Each entry is to be retyped exactly as it stands.

(Saved data entries)

-=-=-

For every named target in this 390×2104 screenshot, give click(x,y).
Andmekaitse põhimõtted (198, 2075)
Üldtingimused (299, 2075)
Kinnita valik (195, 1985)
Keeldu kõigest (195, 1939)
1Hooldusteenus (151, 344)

-=-=-

• [Problem solution]:
For every named target in this 390×2104 screenshot, give click(x,y).
Andmekaitse põhimõtted (198, 2075)
Üldtingimused (299, 2075)
Kinnita valik (195, 1985)
Keeldu kõigest (195, 1939)
1Hooldusteenus (151, 344)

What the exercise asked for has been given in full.